Code Review (Recent Changes)
Scope
- •Default scope is commits on the current branch compared to the base branch.
- •If the user asks, also include staged and unstaged working tree changes.
- •If multiple repositories are open, confirm which repo to review.
Workflow
- •Identify the repo root for the active workspace and confirm the target repo if needed.
- •Determine the base branch:
- •Prefer the remote default branch (origin/HEAD).
- •Fallback to main, then master.
- •Collect recent changes:
- •List commits in base..HEAD.
- •Review the full diff for base..HEAD.
- •If the user requested working tree changes, include staged/unstaged diffs.
- •Review for:
- •Correctness and edge cases
- •Security risks (injection, auth, secrets, unsafe deserialization)
- •Data integrity and backward compatibility
- •Performance regressions and avoidable O(n^2)
- •Missing tests or insufficient coverage
- •Logging quality (useful, not noisy, no secrets)
- •For Ruby/Rails changes, ensure adherence to the project's established style and conventions as documented in the ruby-rails-style-guide skill.
- •Write results to code-review.md in the repo root.

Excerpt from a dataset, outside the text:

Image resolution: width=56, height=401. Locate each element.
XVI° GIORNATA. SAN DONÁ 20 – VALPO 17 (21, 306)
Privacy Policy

Output format (code-review.md)
Use this template:
markdown
# Code Review ## Scope - Repo: <repo name> - Base branch: <base branch> - Compared range: <base>..HEAD - Included working tree: <yes|no> ## Findings - [Severity] <short title> - Location: <file path and lines> - Issue: <what is wrong> - Risk: <why it matters> - Fix: <concrete fix or patch idea> ## Tests - Ran: <tests or none> - Gaps: <missing tests or areas to add> ## Notes - <optional additional context>
Expectations
- •If no issues are found, write "No findings" under Findings.
- •Keep fixes concrete and actionable.
- •Keep the review comprehensive but focused on defects and risks.